REQUIRED TASK
Rewrite every row below, replacing "Where should I click to" with "Where do I click to" and leaving everything else unchanged.

┌──

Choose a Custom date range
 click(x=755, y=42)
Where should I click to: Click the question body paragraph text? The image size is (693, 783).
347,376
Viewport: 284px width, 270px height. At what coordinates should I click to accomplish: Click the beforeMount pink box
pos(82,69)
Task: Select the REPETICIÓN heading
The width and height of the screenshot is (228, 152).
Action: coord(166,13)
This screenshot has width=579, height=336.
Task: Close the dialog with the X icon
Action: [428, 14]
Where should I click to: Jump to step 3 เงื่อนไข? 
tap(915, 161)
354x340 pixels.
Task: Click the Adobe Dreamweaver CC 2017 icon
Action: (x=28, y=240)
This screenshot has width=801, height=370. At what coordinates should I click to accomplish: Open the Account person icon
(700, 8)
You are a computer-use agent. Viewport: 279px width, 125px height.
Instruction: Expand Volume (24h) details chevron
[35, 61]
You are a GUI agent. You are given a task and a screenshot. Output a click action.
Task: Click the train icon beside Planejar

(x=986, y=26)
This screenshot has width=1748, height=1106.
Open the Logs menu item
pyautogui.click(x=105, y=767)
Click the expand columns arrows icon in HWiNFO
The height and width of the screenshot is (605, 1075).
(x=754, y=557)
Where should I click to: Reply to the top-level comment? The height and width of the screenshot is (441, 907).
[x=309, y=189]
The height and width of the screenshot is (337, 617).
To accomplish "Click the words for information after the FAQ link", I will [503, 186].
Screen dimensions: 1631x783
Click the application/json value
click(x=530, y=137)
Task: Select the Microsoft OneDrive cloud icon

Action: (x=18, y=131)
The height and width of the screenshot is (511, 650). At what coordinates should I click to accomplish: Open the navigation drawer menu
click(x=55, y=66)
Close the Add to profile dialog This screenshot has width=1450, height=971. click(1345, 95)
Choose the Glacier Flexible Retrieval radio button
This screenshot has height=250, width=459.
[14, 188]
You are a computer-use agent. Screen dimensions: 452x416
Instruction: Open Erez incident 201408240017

└──

SOLUTION
Choose a Custom date range
 click(x=755, y=42)
Where do I click to: Click the question body paragraph text? The image size is (693, 783).
347,376
Viewport: 284px width, 270px height. At what coordinates should I click to accomplish: Click the beforeMount pink box
pos(82,69)
Task: Select the REPETICIÓN heading
The width and height of the screenshot is (228, 152).
Action: coord(166,13)
This screenshot has width=579, height=336.
Task: Close the dialog with the X icon
Action: [428, 14]
Where do I click to: Jump to step 3 เงื่อนไข? 
tap(915, 161)
354x340 pixels.
Task: Click the Adobe Dreamweaver CC 2017 icon
Action: (x=28, y=240)
This screenshot has width=801, height=370. At what coordinates should I click to accomplish: Open the Account person icon
(700, 8)
You are a computer-use agent. Viewport: 279px width, 125px height.
Instruction: Expand Volume (24h) details chevron
[35, 61]
You are a GUI agent. You are given a task and a screenshot. Output a click action.
Task: Click the train icon beside Planejar

(x=986, y=26)
This screenshot has width=1748, height=1106.
Open the Logs menu item
pyautogui.click(x=105, y=767)
Click the expand columns arrows icon in HWiNFO
The height and width of the screenshot is (605, 1075).
(x=754, y=557)
Where do I click to: Reply to the top-level comment? The height and width of the screenshot is (441, 907).
[x=309, y=189]
The height and width of the screenshot is (337, 617).
To accomplish "Click the words for information after the FAQ link", I will [503, 186].
Screen dimensions: 1631x783
Click the application/json value
click(x=530, y=137)
Task: Select the Microsoft OneDrive cloud icon

Action: (x=18, y=131)
The height and width of the screenshot is (511, 650). At what coordinates should I click to accomplish: Open the navigation drawer menu
click(x=55, y=66)
Close the Add to profile dialog This screenshot has width=1450, height=971. click(1345, 95)
Choose the Glacier Flexible Retrieval radio button
This screenshot has height=250, width=459.
[14, 188]
You are a computer-use agent. Screen dimensions: 452x416
Instruction: Open Erez incident 201408240017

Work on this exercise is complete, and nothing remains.